3.0 Searching Events

Sentinel provides an option to perform a search on events. With the necessary configuration, you can also search system events generated by Sentinel and view the raw data for each event. By default, events are returned in a reverse chronological order.

By default, the search results include all events generated by the Sentinel system operations. These events are tagged with the Sentinel tag. If no query is specified and you click Search for the first time after the Sentinel installation, the default search returns all events with severity 0 to 5. Otherwise, the Search feature reuses the last specified search query.

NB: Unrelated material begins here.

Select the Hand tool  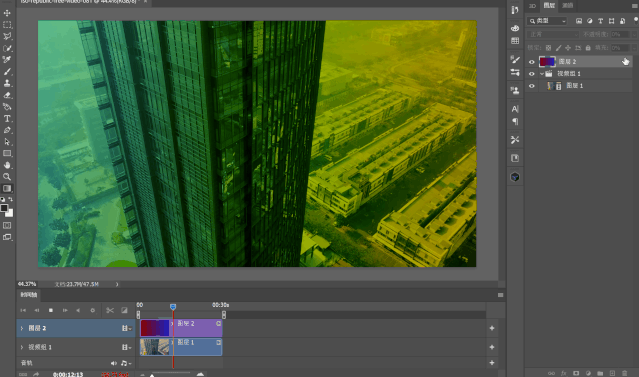click(7, 165)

To search for a value in a specific field, use the ID of the event name, a colon, and the value. For example, to search for an authentication attempt to Sentinel by user2, use the following text in the search field:

evt:LoginUser AND sun:user2

An advanced search can narrow the search for a value to a specific event field. The advanced search criteria are based on the event IDs for each event field and the search logic for the index. Advanced searches can include the product name, severity, source IP, and the event type. For example:

  • pn:NMAS AND sev:5

    This searches for events with the product name NMAS and severity five.

  • sip: AND evt:"Set Password"

    This searches for the initiator IP address and a “Set Password” event.

Multiple advanced search criteria can be combined by using various operators. The advanced search criteria syntax is modeled on the search criteria for the Apache Lucene open source package. For more information on building search criteria, see Section A.0, Search Query Syntax.

NOTE:If time is not synchronized across your server, client, and event sources, you might get unexpected results from your search. This is especially a problem if searches are performed on time durations such as Custom, Last 1 hour, and Last 24 hours where display results are based on the time zone of the machine on which the search is performed.